- **TASK DESCRIPTION**:
Reproduce exactly the lines of the material beneath, from the line that contains "Task: Click the Houston, Tx location text" to the line that contains "You are a computer-use agent. Screen", both included, and no other lines.

- **PROVIDED MATERIAL**:

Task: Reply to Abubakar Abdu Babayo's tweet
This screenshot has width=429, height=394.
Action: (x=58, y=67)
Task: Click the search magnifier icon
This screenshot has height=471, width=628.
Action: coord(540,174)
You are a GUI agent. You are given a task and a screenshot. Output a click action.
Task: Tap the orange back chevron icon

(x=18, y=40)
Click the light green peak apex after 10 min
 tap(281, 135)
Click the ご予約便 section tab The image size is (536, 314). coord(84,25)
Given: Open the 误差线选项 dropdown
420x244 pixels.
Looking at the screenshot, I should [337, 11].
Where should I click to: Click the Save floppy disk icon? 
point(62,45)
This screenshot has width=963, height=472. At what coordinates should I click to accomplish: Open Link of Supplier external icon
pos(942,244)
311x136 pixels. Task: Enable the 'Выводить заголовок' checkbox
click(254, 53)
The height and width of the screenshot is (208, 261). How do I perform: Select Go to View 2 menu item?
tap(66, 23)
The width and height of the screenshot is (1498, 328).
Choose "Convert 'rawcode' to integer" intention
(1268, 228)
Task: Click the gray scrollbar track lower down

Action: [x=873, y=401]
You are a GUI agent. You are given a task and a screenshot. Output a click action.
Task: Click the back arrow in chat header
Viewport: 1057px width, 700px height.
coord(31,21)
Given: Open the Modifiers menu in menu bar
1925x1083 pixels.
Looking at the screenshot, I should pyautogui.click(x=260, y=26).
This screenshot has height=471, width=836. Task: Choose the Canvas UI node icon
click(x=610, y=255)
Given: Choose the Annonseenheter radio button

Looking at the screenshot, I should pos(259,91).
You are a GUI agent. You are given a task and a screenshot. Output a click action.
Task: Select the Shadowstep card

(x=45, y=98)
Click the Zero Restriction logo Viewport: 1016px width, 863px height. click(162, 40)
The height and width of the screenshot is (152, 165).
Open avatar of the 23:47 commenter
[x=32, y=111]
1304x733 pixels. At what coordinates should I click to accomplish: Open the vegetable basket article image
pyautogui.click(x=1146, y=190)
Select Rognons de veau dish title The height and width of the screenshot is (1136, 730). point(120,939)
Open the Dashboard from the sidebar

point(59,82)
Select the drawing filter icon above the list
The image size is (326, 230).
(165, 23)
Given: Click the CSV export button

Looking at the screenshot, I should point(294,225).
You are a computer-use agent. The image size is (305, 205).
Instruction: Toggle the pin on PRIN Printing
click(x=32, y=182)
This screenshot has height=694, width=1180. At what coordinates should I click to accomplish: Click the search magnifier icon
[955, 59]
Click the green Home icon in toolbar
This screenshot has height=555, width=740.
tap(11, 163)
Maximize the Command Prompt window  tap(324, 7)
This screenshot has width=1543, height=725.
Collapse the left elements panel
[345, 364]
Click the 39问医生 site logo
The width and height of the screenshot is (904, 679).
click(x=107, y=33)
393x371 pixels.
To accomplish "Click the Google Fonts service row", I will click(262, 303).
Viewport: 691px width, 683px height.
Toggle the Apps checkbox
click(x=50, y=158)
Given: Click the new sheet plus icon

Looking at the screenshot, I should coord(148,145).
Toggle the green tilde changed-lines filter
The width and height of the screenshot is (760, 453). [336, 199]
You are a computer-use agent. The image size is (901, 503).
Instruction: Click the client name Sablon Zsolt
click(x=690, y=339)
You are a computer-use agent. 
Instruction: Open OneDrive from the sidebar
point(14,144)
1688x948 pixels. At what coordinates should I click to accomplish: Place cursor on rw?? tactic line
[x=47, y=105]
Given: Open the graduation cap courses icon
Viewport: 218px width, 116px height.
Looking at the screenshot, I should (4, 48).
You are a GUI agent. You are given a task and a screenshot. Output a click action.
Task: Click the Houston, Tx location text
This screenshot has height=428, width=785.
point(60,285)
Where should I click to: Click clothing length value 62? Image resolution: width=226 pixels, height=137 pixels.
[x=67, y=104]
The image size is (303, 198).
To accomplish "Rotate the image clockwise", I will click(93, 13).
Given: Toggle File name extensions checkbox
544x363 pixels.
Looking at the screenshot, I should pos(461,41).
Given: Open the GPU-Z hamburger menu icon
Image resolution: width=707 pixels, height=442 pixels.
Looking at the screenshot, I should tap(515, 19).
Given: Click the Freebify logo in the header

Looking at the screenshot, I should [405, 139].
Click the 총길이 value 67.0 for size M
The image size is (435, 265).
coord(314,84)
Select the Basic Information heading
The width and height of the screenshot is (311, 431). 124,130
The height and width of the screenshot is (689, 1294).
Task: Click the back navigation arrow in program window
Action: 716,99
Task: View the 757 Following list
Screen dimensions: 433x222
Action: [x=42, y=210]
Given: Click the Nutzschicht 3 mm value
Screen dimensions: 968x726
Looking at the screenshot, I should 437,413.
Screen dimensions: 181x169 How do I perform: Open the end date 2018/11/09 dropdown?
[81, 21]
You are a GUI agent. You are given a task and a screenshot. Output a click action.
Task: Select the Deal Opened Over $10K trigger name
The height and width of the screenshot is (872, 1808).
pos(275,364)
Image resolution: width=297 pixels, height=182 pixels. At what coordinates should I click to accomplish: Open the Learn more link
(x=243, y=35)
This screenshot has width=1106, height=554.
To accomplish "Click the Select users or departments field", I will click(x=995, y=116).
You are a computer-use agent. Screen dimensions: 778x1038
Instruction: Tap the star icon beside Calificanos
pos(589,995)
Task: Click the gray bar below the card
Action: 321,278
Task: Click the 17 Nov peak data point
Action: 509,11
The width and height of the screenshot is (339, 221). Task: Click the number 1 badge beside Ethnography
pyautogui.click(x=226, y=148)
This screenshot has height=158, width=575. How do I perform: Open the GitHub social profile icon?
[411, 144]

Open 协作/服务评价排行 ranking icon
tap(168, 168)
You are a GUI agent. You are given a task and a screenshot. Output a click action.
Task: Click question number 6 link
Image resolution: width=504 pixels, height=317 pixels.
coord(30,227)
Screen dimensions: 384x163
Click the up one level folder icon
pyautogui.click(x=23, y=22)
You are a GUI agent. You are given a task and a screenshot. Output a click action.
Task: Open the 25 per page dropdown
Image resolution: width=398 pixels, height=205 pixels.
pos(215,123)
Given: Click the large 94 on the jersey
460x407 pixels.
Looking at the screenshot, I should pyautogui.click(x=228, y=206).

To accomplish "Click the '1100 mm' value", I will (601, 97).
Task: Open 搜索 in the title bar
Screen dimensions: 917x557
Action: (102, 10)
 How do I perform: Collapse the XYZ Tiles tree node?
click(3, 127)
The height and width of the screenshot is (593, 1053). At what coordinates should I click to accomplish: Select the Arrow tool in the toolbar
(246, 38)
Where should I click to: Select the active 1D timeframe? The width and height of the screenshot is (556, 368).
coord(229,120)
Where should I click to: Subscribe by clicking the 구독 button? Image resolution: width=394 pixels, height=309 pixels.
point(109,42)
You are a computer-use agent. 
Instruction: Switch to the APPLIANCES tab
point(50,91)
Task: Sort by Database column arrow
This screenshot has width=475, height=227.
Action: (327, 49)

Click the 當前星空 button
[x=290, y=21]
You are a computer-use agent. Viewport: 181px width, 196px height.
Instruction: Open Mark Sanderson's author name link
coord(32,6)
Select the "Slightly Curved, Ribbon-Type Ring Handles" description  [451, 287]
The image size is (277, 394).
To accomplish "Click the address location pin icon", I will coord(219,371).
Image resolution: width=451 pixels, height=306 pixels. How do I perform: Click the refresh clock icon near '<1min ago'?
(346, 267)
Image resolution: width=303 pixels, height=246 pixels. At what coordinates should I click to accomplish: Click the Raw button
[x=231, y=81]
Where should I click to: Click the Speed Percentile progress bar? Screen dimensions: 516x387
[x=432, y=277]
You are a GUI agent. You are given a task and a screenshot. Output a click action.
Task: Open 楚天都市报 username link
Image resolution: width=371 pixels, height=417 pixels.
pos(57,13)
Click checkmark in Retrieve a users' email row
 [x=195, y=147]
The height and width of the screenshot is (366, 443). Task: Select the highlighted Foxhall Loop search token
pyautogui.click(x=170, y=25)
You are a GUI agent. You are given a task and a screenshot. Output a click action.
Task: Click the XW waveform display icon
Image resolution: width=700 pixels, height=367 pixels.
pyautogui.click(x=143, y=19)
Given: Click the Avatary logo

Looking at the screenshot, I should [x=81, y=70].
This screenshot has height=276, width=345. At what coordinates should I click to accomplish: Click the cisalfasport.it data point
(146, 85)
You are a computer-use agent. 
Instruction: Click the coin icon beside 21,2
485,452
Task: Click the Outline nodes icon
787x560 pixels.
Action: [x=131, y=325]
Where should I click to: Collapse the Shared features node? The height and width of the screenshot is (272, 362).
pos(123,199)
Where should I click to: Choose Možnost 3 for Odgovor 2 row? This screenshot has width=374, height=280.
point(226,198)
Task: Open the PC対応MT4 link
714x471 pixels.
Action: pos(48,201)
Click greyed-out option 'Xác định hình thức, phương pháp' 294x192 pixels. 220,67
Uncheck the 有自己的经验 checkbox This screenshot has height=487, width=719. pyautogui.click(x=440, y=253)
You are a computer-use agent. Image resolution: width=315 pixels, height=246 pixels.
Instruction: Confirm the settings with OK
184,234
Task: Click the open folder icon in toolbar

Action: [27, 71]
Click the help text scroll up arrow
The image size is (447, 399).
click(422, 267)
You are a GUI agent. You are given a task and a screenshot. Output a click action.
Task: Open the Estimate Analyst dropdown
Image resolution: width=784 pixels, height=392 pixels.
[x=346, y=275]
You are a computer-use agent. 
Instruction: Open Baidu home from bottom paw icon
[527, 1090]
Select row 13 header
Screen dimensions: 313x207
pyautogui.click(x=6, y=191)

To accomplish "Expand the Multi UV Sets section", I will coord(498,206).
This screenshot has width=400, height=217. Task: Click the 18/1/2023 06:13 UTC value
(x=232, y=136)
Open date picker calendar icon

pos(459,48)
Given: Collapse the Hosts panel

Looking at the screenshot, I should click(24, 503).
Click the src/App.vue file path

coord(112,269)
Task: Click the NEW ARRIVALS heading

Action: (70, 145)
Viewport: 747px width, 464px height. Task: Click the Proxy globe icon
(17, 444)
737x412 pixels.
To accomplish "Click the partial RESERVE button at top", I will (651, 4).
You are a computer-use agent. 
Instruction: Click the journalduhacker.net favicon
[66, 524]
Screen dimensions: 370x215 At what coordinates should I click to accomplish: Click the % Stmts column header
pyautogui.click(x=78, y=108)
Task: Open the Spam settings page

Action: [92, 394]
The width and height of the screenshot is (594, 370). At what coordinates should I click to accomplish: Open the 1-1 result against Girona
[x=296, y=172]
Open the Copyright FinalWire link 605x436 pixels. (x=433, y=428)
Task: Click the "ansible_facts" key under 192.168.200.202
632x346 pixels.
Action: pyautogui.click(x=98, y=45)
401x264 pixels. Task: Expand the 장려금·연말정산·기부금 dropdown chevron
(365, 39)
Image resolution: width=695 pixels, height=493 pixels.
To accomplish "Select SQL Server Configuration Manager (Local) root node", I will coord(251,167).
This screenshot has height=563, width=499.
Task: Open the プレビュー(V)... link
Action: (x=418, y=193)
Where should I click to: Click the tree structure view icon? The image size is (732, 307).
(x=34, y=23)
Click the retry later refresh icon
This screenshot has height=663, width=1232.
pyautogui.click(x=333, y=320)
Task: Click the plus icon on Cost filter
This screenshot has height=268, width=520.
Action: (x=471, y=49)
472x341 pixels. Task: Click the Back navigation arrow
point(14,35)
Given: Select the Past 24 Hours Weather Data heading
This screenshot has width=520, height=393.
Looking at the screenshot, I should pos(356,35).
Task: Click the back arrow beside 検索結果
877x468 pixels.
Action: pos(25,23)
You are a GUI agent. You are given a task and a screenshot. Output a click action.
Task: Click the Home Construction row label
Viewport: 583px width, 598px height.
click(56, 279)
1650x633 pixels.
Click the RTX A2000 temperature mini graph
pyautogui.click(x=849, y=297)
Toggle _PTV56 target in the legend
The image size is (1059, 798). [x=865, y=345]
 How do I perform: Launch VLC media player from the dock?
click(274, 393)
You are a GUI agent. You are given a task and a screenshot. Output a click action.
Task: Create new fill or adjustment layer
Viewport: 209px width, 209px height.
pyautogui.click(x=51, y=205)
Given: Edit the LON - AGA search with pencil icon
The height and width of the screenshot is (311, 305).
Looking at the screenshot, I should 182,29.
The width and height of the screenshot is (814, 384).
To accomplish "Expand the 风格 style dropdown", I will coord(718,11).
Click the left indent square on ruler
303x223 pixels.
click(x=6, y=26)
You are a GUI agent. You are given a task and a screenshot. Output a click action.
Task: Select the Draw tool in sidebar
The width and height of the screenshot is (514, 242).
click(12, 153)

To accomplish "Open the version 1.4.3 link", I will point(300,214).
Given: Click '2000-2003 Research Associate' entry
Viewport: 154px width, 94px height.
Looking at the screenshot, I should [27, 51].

- **ANSWER SECTION**:
Task: Click the Houston, Tx location text
This screenshot has height=428, width=785.
point(60,285)
Where should I click to: Click clothing length value 62? Image resolution: width=226 pixels, height=137 pixels.
[x=67, y=104]
The image size is (303, 198).
To accomplish "Rotate the image clockwise", I will click(93, 13).
Given: Toggle File name extensions checkbox
544x363 pixels.
Looking at the screenshot, I should pos(461,41).
Given: Open the GPU-Z hamburger menu icon
Image resolution: width=707 pixels, height=442 pixels.
Looking at the screenshot, I should tap(515, 19).
Given: Click the Freebify logo in the header

Looking at the screenshot, I should [405, 139].
Click the 총길이 value 67.0 for size M
The image size is (435, 265).
coord(314,84)
Select the Basic Information heading
The width and height of the screenshot is (311, 431). 124,130
The height and width of the screenshot is (689, 1294).
Task: Click the back navigation arrow in program window
Action: 716,99
Task: View the 757 Following list
Screen dimensions: 433x222
Action: [x=42, y=210]
Given: Click the Nutzschicht 3 mm value
Screen dimensions: 968x726
Looking at the screenshot, I should 437,413.
Screen dimensions: 181x169 How do I perform: Open the end date 2018/11/09 dropdown?
[81, 21]
You are a GUI agent. You are given a task and a screenshot. Output a click action.
Task: Select the Deal Opened Over $10K trigger name
The height and width of the screenshot is (872, 1808).
pos(275,364)
Image resolution: width=297 pixels, height=182 pixels. At what coordinates should I click to accomplish: Open the Learn more link
(x=243, y=35)
This screenshot has width=1106, height=554.
To accomplish "Click the Select users or departments field", I will click(x=995, y=116).
You are a computer-use agent. Screen dimensions: 778x1038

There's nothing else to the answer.